Teachers are on the front lines. Frydenberg and Morrison largely dropped their previous posturing that the drive to reopen school classrooms is motivated by concern for children’s education. Frydenberg said schools should resume face-to-face teaching because they are “important enablers for the broader economy,” while Morrison declared that returning children to classrooms would allow parents to return to work.

This agenda is being enforced by state and territory governments, the majority led by the Labor Party. Unsubstantiated claims are being made that there is no danger of coronavirus transmissions in schools. These are contradicted by recent studies in France and Germany and the eruption last month of a cluster of 94 cases at a school in Auckland, New Zealand.

Labor and the unions have played the central role in ensuring that broad sections of the workforce have remained on the job throughout the crisis. The unions have imperilled the lives and safety of tens of thousands of construction workers, for instance, forcing them to continue working in unsafe conditions, despite widespread anger and opposition.
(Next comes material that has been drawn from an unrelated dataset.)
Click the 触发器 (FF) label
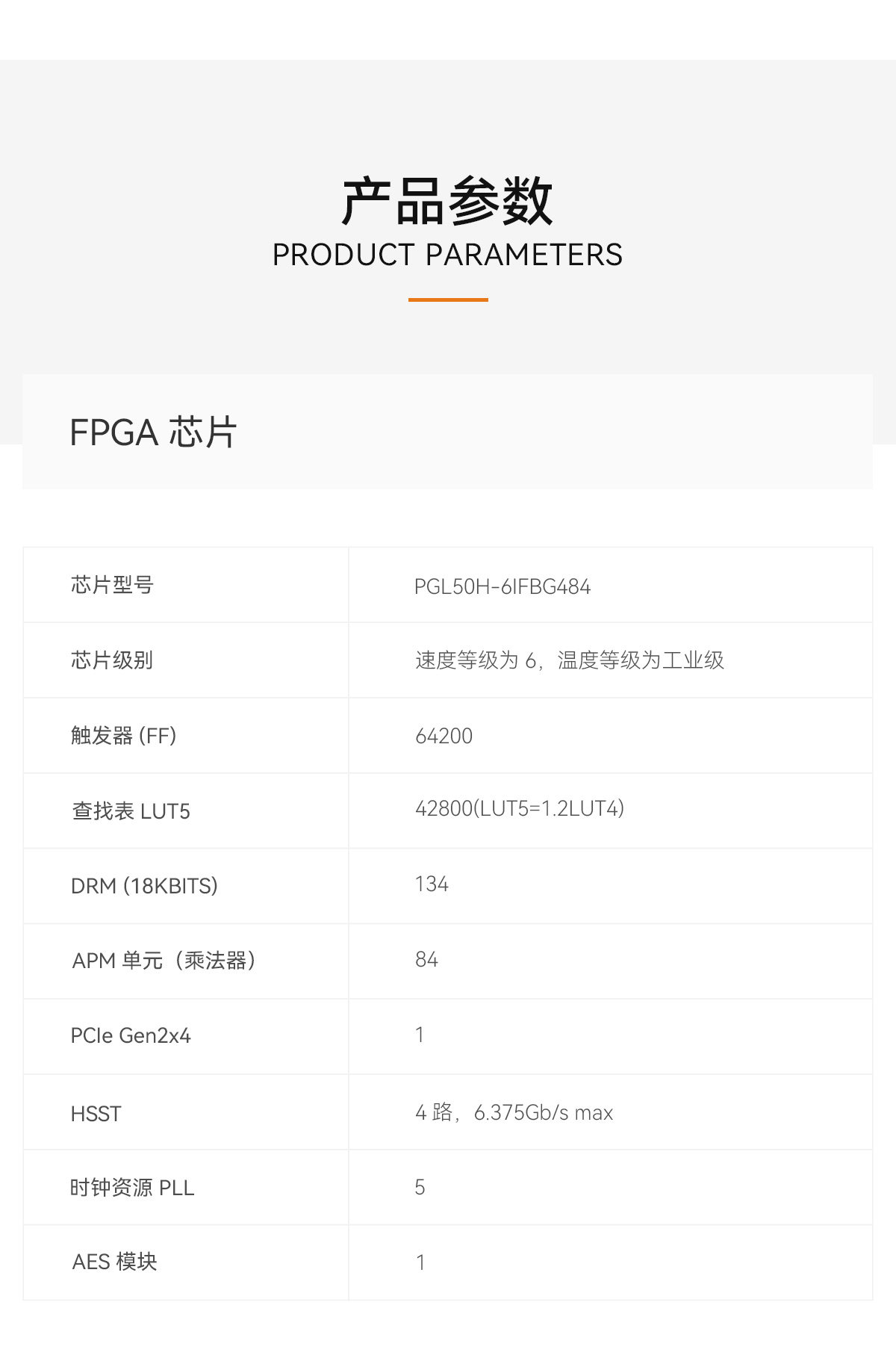(x=124, y=736)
Morrison acknowledged the efforts of the unions yesterday. He hailed former Australian Council of Trade Unions secretary Greg Combet, who heads a government task force to devise workplace relations rules for the pandemic.

Few details of workplace guidelines have been revealed, but already the national cabinet has declared that social distancing measures are not needed in schools. Government ministers have previously said that distancing requirements do not apply in workplaces.

The de facto political coalition at the national cabinet meeting extended across the Tasman. New Zealand Prime Minister Jacinda Ardern participated via a video link. Her Labour-led government already has eased lockdown measures to reopen businesses. The meeting discussed plans to resume flights between Australia and New Zealand, in a bid to restore tourism and travel industry profits.